Skip to content

ASCIIfy() - a proposal for package:tools

5 messages · Arni Magnusson, Gregory R. Warnes, Duncan Murdoch

#
Hi all,

I would like to propose the attached function ASCIIfy() to be added to the 
'tools' package.

Non-ASCII characters in character vectors can be problematic for R 
packages, but sometimes they cannot be avoided. To make packages portable 
and build without 'R CMD check' warnings, my solution has been to convert 
problematic characters in functions and datasets to escaped ASCII, so 
plot(1,main="S?o Paulo") becomes plot(1,main="S\u00e3o Paulo").

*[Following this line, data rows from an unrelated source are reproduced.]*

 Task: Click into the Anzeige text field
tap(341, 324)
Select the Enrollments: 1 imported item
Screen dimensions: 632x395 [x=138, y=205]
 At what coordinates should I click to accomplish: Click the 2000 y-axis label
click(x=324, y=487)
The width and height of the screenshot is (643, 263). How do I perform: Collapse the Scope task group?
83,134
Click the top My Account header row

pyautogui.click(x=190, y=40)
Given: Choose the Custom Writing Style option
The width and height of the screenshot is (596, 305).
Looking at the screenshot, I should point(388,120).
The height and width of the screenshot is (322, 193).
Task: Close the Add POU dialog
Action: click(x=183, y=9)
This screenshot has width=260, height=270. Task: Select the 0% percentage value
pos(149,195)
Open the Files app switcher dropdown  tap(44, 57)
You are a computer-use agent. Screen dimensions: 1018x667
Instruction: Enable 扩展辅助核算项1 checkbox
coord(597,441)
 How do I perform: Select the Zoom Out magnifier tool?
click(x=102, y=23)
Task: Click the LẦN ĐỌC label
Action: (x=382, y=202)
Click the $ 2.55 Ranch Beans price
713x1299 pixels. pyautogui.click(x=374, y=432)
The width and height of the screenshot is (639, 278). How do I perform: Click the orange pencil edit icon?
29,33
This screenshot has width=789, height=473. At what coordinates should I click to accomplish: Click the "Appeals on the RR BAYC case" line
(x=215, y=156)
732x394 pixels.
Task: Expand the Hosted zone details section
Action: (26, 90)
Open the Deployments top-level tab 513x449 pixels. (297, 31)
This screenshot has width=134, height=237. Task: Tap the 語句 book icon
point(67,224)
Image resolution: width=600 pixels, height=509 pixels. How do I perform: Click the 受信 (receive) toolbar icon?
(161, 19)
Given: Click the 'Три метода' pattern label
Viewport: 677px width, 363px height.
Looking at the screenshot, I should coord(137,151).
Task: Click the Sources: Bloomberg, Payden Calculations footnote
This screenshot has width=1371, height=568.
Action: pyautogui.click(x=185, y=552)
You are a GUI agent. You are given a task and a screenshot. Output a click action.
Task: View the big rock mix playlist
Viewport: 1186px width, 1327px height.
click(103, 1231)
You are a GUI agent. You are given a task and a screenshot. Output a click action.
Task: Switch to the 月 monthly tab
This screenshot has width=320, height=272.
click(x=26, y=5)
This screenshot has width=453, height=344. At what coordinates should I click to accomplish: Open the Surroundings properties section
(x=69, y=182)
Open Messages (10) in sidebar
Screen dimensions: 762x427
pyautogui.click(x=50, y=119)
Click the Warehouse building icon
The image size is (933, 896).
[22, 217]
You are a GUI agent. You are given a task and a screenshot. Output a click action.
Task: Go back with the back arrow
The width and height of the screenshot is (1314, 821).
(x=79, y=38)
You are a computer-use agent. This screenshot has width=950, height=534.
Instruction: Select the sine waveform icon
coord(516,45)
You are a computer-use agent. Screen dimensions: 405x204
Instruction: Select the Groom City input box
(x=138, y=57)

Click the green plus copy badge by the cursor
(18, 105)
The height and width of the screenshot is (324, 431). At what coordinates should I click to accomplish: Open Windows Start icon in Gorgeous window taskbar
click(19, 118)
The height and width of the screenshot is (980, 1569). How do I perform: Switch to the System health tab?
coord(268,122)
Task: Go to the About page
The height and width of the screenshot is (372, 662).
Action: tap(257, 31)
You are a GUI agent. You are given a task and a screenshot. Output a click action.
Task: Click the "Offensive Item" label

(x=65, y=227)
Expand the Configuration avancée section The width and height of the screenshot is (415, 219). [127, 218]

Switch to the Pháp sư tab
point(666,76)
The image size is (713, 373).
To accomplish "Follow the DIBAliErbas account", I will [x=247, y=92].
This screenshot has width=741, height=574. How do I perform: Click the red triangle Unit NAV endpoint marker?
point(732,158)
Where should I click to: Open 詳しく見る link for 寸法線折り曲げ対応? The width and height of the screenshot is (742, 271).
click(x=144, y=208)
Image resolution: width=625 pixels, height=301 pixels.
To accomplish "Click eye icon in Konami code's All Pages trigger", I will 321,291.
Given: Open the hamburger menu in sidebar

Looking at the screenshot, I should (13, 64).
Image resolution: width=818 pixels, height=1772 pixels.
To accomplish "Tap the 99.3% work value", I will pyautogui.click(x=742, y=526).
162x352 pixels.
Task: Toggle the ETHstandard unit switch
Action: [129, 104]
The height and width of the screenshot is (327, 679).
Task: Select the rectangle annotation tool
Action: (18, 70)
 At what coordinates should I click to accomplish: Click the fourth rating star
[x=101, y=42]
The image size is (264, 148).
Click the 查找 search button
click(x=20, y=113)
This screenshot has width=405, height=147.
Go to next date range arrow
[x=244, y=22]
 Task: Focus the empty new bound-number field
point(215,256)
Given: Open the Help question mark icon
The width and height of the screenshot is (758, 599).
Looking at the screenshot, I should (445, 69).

The showNonASCII() function in package:tools is helpful to identify R 
source files where characters should be converted to ASCII one way or 
another, but I could not find a function to actually perform the 
conversion to ASCII.

I have written the function ASCIIfy() to convert character vectors to 
ASCII. I imagine other R package developers might be looking for a similar 
tool, and it seems to me that package:tools is the first place they would 
look, where the R Core Team has provided a variety of tools for handling 
non-ASCII characters in package development.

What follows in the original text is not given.